WHAT IS EXPECTED: Your answer must be the full listing, word for word, with no images in it.

[RECORDS PROVIDED — start]

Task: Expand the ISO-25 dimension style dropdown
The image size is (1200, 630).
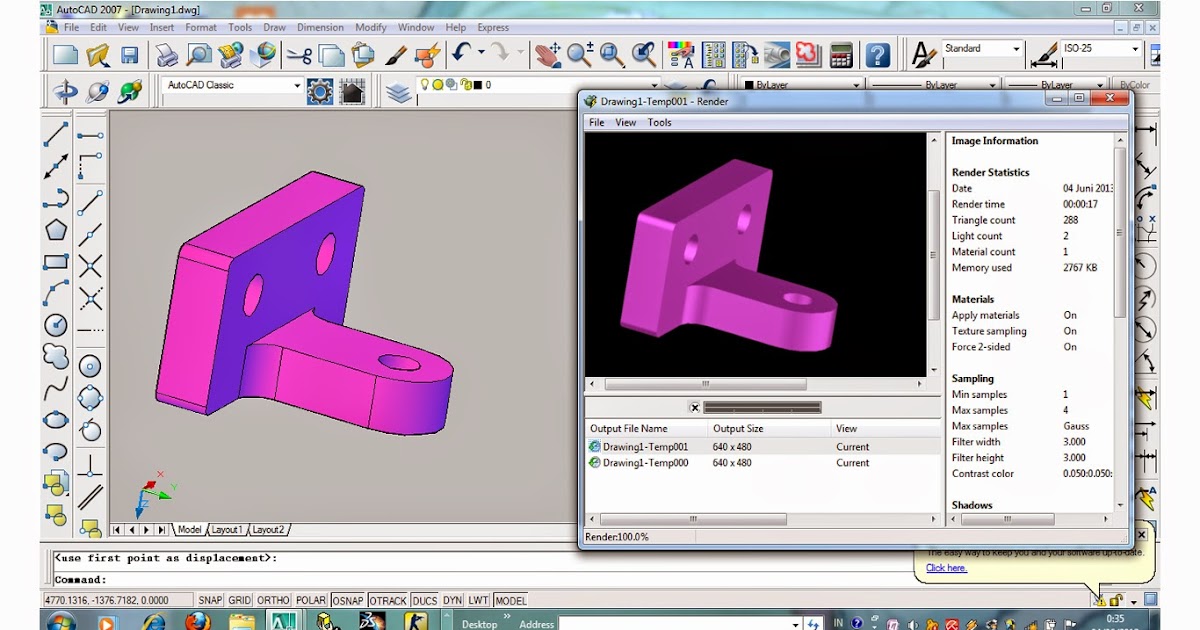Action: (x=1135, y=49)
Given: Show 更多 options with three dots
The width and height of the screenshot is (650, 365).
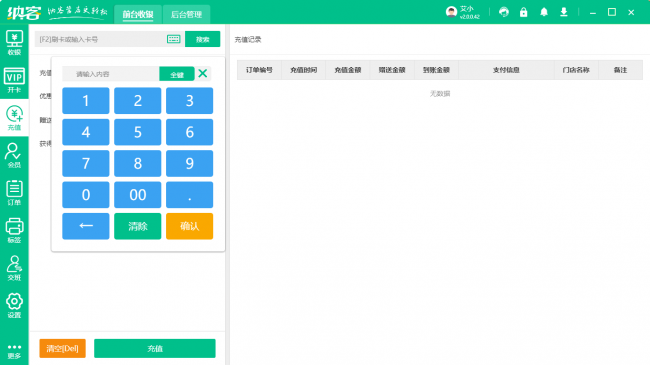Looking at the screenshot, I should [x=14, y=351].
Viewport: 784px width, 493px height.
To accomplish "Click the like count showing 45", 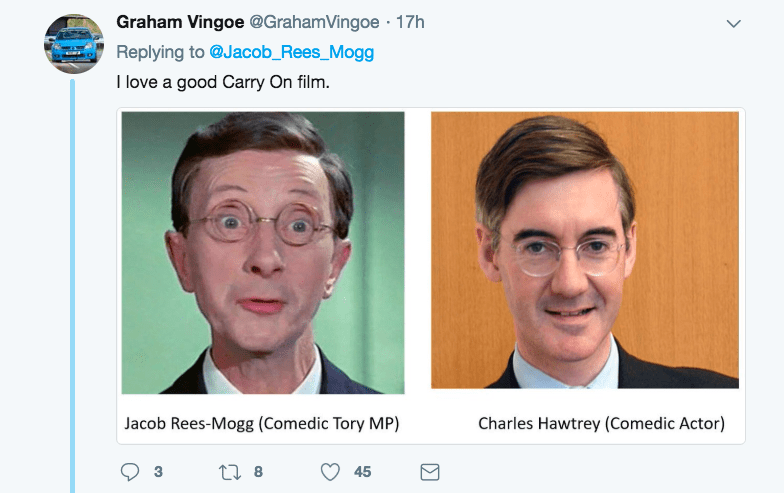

[RECORDS PROVIDED — finish]

OUTPUT:
Task: Expand the ISO-25 dimension style dropdown
The image size is (1200, 630).
Action: (x=1135, y=49)
Given: Show 更多 options with three dots
The width and height of the screenshot is (650, 365).
Looking at the screenshot, I should [x=14, y=351].
Viewport: 784px width, 493px height.
To accomplish "Click the like count showing 45", 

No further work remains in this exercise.